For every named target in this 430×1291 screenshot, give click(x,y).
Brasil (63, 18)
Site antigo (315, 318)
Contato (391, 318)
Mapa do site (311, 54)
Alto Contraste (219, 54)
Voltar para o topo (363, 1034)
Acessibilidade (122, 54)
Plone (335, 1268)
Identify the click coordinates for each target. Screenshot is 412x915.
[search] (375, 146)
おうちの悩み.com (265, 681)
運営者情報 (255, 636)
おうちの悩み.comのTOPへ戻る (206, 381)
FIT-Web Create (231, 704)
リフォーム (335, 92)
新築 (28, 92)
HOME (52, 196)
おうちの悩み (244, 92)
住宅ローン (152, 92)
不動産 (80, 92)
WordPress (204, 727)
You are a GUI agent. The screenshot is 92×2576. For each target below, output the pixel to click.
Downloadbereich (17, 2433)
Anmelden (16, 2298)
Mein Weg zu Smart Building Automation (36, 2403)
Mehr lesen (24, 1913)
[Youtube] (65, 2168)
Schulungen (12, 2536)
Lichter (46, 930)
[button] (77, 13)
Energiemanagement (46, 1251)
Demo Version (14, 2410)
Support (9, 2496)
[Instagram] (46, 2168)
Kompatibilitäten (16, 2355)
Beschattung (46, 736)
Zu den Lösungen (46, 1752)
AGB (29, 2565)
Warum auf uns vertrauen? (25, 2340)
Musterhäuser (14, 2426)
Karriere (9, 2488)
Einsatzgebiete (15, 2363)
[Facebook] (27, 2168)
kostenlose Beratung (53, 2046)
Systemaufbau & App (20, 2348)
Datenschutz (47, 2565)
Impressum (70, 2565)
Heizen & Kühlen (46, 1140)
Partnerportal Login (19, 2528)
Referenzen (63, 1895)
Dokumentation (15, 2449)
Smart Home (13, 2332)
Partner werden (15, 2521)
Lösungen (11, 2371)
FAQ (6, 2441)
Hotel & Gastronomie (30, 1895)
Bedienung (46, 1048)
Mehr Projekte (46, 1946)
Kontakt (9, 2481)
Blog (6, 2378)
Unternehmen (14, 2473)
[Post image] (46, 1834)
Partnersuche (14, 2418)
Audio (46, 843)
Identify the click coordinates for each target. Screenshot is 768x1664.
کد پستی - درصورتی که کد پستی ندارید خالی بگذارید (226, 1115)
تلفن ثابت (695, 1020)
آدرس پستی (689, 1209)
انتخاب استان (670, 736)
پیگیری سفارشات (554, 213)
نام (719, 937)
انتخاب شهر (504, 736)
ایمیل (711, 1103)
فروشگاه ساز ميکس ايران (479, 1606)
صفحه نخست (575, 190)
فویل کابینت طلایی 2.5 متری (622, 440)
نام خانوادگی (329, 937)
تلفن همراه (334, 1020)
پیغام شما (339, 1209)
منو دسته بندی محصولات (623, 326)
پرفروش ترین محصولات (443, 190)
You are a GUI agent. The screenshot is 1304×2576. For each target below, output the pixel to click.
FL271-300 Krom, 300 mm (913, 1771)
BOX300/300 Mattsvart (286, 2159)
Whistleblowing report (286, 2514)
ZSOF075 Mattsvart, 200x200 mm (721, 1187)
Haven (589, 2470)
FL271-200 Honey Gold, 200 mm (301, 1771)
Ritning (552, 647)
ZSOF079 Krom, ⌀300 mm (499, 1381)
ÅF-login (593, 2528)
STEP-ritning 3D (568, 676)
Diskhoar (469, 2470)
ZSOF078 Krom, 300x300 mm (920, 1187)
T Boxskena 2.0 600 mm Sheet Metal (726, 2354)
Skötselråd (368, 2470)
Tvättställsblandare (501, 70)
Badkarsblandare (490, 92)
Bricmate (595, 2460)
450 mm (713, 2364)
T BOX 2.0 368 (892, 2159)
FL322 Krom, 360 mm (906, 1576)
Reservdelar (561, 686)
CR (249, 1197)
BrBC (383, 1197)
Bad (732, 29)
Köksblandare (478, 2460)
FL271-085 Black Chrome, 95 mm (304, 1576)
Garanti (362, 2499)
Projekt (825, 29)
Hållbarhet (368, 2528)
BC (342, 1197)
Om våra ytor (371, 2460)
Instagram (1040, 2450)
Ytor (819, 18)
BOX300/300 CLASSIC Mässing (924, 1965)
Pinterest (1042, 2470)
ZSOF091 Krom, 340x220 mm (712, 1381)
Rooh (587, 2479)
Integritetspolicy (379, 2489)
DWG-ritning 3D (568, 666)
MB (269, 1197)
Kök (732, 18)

▶ _EXERCISE_: Wherever the line holding "Blog (6, 2378)" falls in the entries above, copy exactly from it through the line holding "صفحه نخست (575, 190)", inclusive, and add nothing.

▶ _SOLUTION TO THIS PROBLEM_:
Blog (6, 2378)
Unternehmen (14, 2473)
[Post image] (46, 1834)
Partnersuche (14, 2418)
Audio (46, 843)
Identify the click coordinates for each target. Screenshot is 768x1664.
کد پستی - درصورتی که کد پستی ندارید خالی بگذارید (226, 1115)
تلفن ثابت (695, 1020)
آدرس پستی (689, 1209)
انتخاب استان (670, 736)
پیگیری سفارشات (554, 213)
نام (719, 937)
انتخاب شهر (504, 736)
ایمیل (711, 1103)
فروشگاه ساز ميکس ايران (479, 1606)
صفحه نخست (575, 190)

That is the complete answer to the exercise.